If I run the sfcaptd process in the console with -E it just seems to sit there

[root@nfsen ~]# /usr/bin/sfcapd -w -p 6343 -u observium -g observium -B 200000 -S 1 -P /data/nfsen/var/run/p6343.pid \
                                           -z -n switch1,10.210.38.8,/data/nfsen/profiles-data/live/switch1 -E -T all Add extension: 2 byte input/output interface index Add extension: 4 byte input/output interface index Add extension: 2 byte src/dst AS number Add extension: 4 byte src/dst AS number Add extension: dst tos, direction, src/dst mask Add extension: IPv4 next hop Add extension: IPv6 next hop Add extension: IPv4 BGP next IP Add extension: IPv6 BGP next IP Add extension: src/dst vlan id Add extension: 4 byte output packets Add extension: 8 byte output packets Add extension: 4 byte output bytes Add extension: 8 byte output bytes Add extension: 4 byte aggregated flows Add extension: 8 byte aggregated flows Add extension: in src/out dst mac address Add extension: in dst/out src mac address Add extension: MPLS Labels Add extension: IPv4 router IP addr Add extension: IPv6 router IP addr Add extension: router ID Add extension: BGP adjacent prev/next AS Add extension: time packet received Add extension: NSEL Common block Add extension: NSEL xlate ports Add extension: NSEL xlate IPv4 addr Add extension: NSEL xlate IPv6 addr Add extension: NSEL ACL ingress/egress acl ID Add extension: NSEL username Add extension: NSEL max username Add extension: nprobe/nfpcapd latency Add extension: NEL Common block Add extension: Compat NEL IPv4 Add extension: NAT Port Block Allocation File Block Header: 
  NumBlocks     =           0
  Size          =           0
  id             =           2

File Block Header: 
  NumBlocks     =           0
  Size          =           0
  id             =           2

The file size doesn't change from 276B, all of the files in the profiles-data/live/switch1/2021/08/17/ folders are 276B for the hosts using sflow. Netflow works fine. Host names and IP addresses have been replaced to protect the innocent.

[phaag]

Thanks for the report. May I ask you to pcap a few 1000 packets to the sflow collector and send me this pcap off list? You find my email in the AUTHORS file.

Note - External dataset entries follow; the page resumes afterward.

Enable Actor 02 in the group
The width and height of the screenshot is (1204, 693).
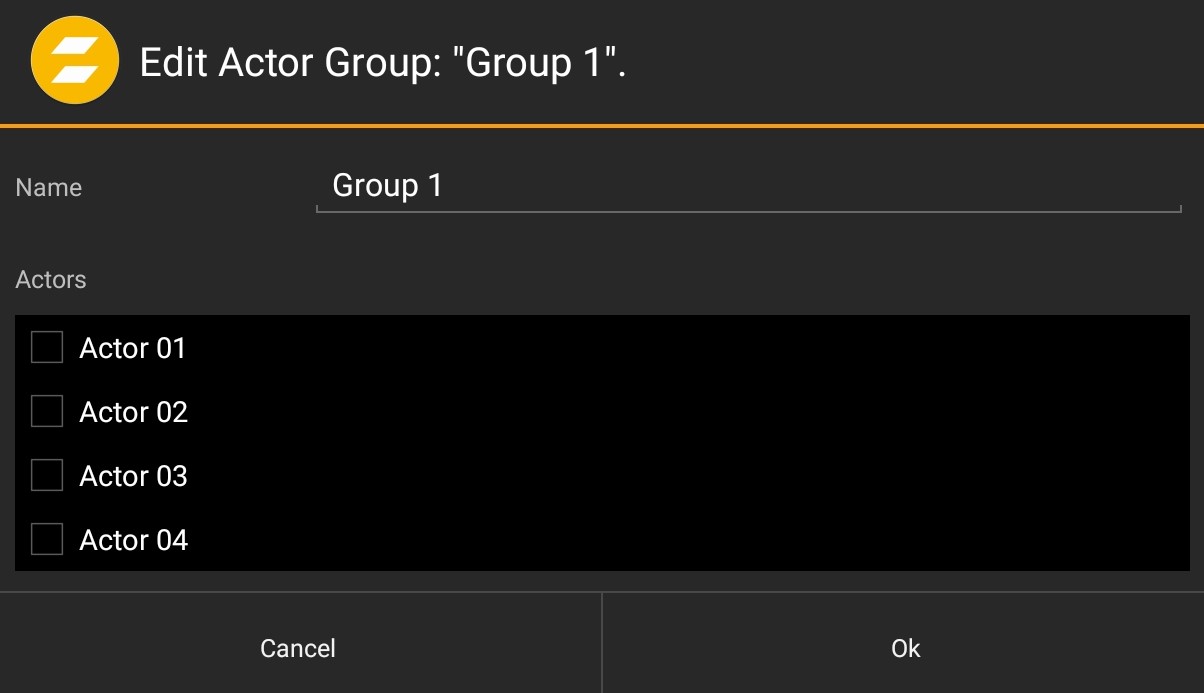click(x=46, y=411)
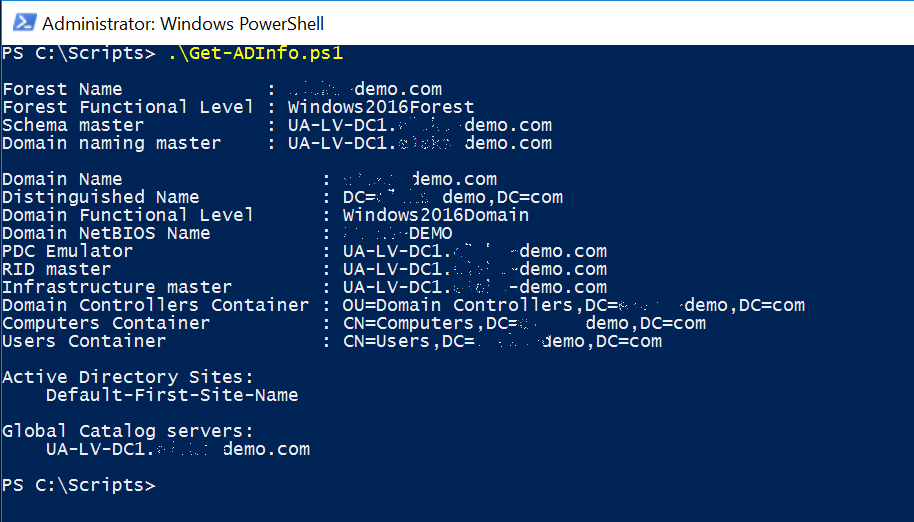Viewport: 914px width, 522px height.
Task: Click the first PS C:\Scripts> prompt
Action: (x=78, y=53)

Please make sure you have no firewall, or SElinux rules active.

[robobeaver6]

I have just discovered that if I turn off hardware acceleration on the switch nfsen starts processing the packets. Literally the only thing that changes on the switch config is no sflow hardware acceleration. I am in the process of capturing another set of pcaps to send you to compare.

[phaag]

It looks like as the HW acceleration sflow stream only contains counter samples and no flow samples. Counter samples are discarded from sfcapd, as they are not relevant. Maybe you can convince the Arista to send flow samples as well in HW acceleration mode. There was recently a different issue with Arista - see #283. Maybe @lisaens could help here. If you agree, I consider this case closed.

[lisaens]

Sorry, we aren't using hardware acceleration and I have no knowledge of it, so I have nothing to contribute.